South Africa is committed to selling stakes in Eskom Holdings SOC Ltd. as long as the government maintains control of the power utility, Finance Minister Nhlanhla Nene said.
“The private sector involvement is through the independent power producers at the moment,” Nene said in an interview with Bloomberg TV’s Anna Edwards on Monday. “What needs to be worked out with regards to the utility is to ensure that government remains with a majority shareholding.”
Eskom is struggling to plug a 225 billion-rand ($19 billion) funding shortfall needed to help finance the construction of power plants amid an electricity shortage. South Africa has been hit by rolling blackouts every third day on average this year. The government is giving the state-owned company a cash injection of 23 billion rand, with the first 10 billion rand payout due next month.
“It’s not like Eskom is in such a precarious position that we want to do this overnight,” Nene told reporters in Johannesburg, referring to the stake sales. “We have time on our hands and it’s for that reason that we have a compromise approach, instead of just rushing.”
While there had been some discussion in the past about a 30 percent limit on private-sector ownership, talks are still ongoing and “will depend on appetite.”
Mmusi Maimane, leader of the main opposition Democratic Alliance, told reporters in Johannesburg on Monday that the government needs to privatize Eskom to address the energy crisis.
“If we are really going to address the supply of energy into our economy, we must allow Eskom competition,” he said. “If we don’t allow that competition to take place, Eskom will continue to hold us ransom.”
The government may raise funding for Eskom by selling its 13.9 percent stake in Johannesburg-based mobile-phone operator Vodacom Group Ltd., five people familiar with the matter said in February. That’s valued at about 30 billion rand at Vodacom’s current share price.

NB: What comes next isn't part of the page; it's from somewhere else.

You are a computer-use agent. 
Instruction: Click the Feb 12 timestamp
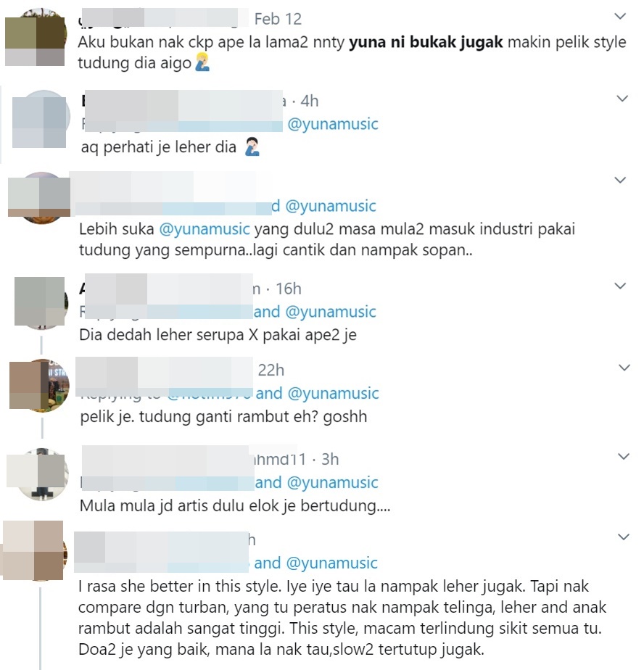click(x=278, y=19)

Nene has committed to keeping public spending under control to avoid further credit-rating downgrades, restricting the government’s ability to bailout state-owned companies. The budget deficit is forecast to drop to 2.5 percent of gross domestic product by March 2018 from 3.5 percent last year.
South Africa isn’t close to a credit rating downgrade to junk as the government sticks to its expenditure limits and keeps debt under control, Nene said.

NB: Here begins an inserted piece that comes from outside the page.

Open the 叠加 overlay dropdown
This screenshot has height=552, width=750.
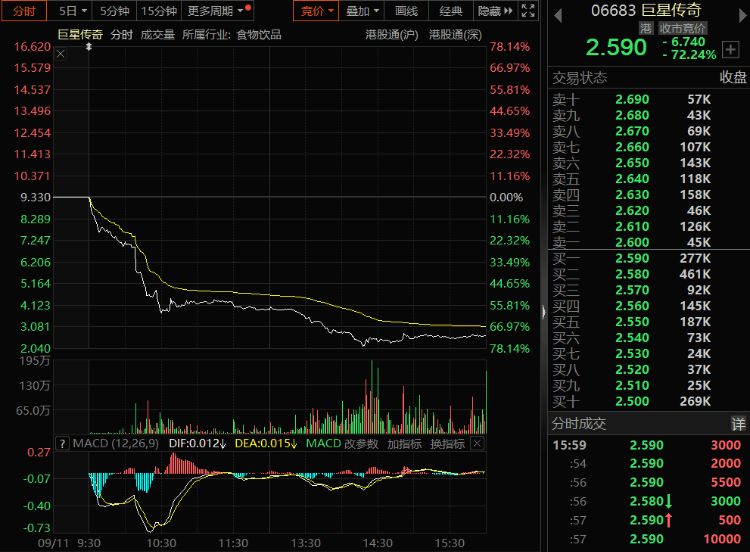click(362, 11)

“I am confident that we are not that close to junk rating,” Nene said on TV. “The fiscal package we reaffirmed during our budget in February is on the path of fiscal consolidation.”

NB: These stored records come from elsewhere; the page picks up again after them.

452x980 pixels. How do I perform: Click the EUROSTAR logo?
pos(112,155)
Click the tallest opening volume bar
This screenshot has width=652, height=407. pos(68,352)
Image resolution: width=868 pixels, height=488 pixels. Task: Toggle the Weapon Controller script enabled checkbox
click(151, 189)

Moody’s Investors Service rates South African debt at Baa2, the second-lowest investment-grade level. Standard & Poor’s, which will publish its assessment next month, has a rating one level above junk.
Moody’s sovereign analyst, Kristin Lindow, said in an interview in Cape Town on Monday that the likelihood of a rating change for South Africa in the next 12 to 18 months is “quite neglible.”
The February budget estimates that gross debt will reach 47.7 percent of GDP in the fiscal year through March 2018 from a projected 47.4 percent last year.
“Fiscal space has continued to be eroded by rising debt and we recognize that action needs to be taken and taken immediately,” Nene told reporters. “Interest payments are the fastest growing element of spending, taking about 12 percent of our revenue. As our economy recovers, so will the revenues.”
Nene said his GDP growth forecast of 2 percent for this year already takes into account the energy shortage as well as the generation of about 800 megawatts of power from the first unit of Eskom’s newest plant, Medupi.
The rand has slumped 13 percent against the dollar in the past year as the growth outlook weakened and the U.S. Federal Reserve moves closer to raising interest rates, reducing investors’ appetite for emerging-market assets. The currency fell 0.7 percent to 11.8786 against the dollar as of 3:20 p.m. in Johannesburg.
Nene said South Africa has room to adjust interest rates if the U.S. tightens monetary policy. The Reserve Bank has kept its benchmark interest rate unchanged at 5.75 percent since raising it in July.
“If you look at where our interest rates are at now, they are at a moderate level so they can take a movement,” Nene said.